The country club revolt (aka Operation Chokehold) - mwsherman
http://clipperhouse.com/blog/post/The-Man-sticks-it-to-The-Man-or-the-Country-club-Revolt-or-Whiteys-Revenge.aspx

======
jfager
I don't get how an iPhone can be considered solely a rich person's toy. I'm
not claiming to be hard up, but I live a pretty frugal lifestyle, and I
consider it a completely reasonable expense. It's my phone, it's my map, it's
my address book, it's my calendar, it's my handheld gaming device, it's my
alarm clock, it's my reading device, etc. ad nauseam. It, my laptop, my
apartment, my utility bills, clothes, and food are basically my only expenses.
From that list, clothes are the only thing I'll spend less money on, and
nothing will spend more time within arms reach.

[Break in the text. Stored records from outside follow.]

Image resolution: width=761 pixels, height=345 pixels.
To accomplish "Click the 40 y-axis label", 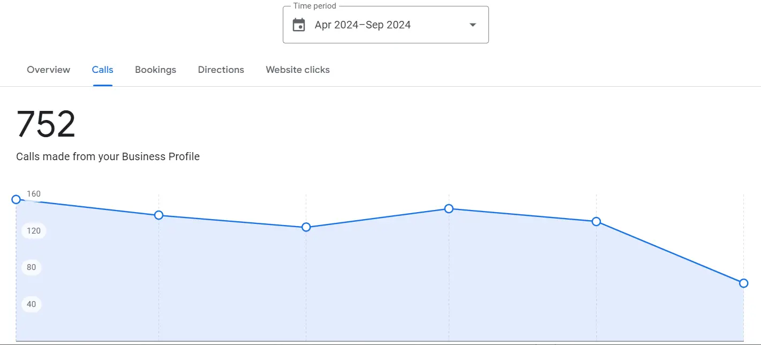I will [x=31, y=304].
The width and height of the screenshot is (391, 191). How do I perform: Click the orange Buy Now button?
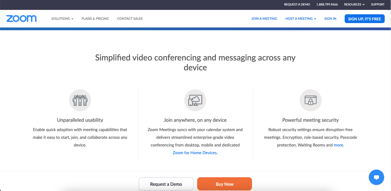pyautogui.click(x=224, y=184)
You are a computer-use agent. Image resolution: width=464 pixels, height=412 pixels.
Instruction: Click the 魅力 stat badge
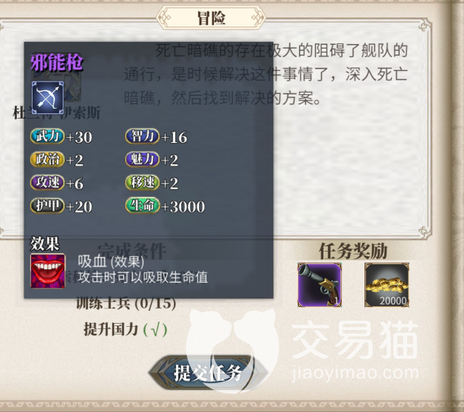(142, 160)
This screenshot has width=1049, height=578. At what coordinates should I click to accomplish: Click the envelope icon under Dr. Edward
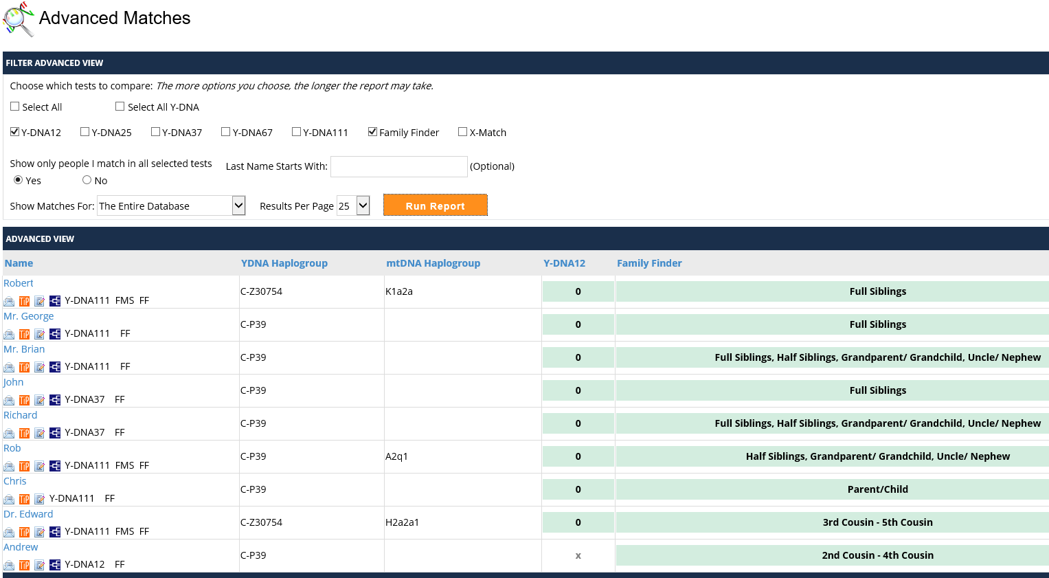click(9, 531)
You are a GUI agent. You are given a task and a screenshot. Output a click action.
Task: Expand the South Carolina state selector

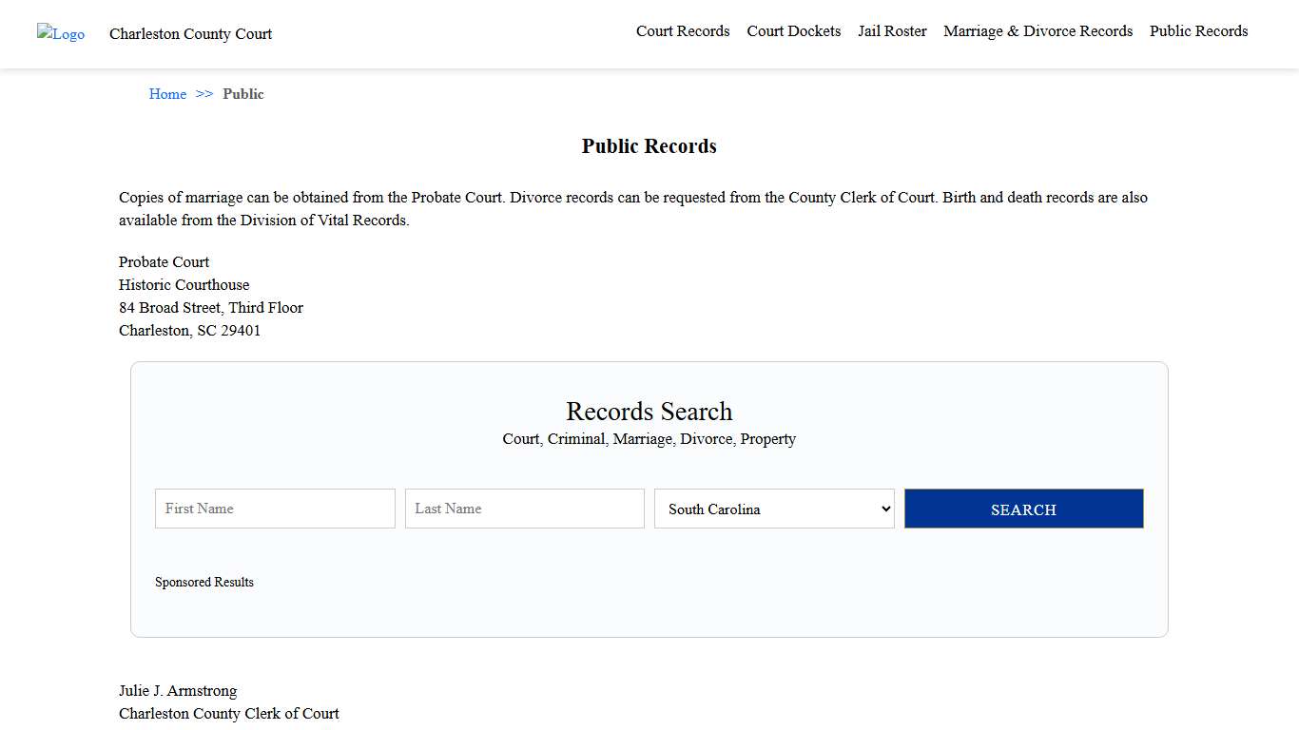click(773, 509)
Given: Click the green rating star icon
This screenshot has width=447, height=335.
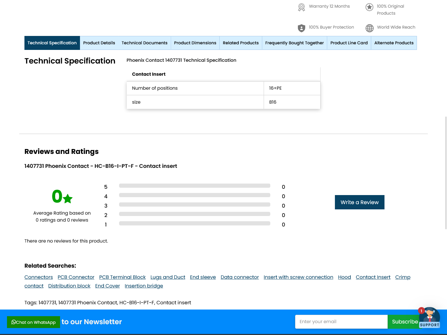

When I bitch about AT&T's service, it's because they told me they would give
me something for my money, and they aren't following through. How that gets
conflated as privileged rich white-person whining is beyond me.

------
s3graham
To quote my second favourite Winnipeg band:

"And yes, I recognize the irony that the very system I oppose affords me the
luxury of biting the hand that feeds. But that’s exactly why priviledged fucks
like me should feel obliged to whine and kick and scream- until everyone has
everything they need."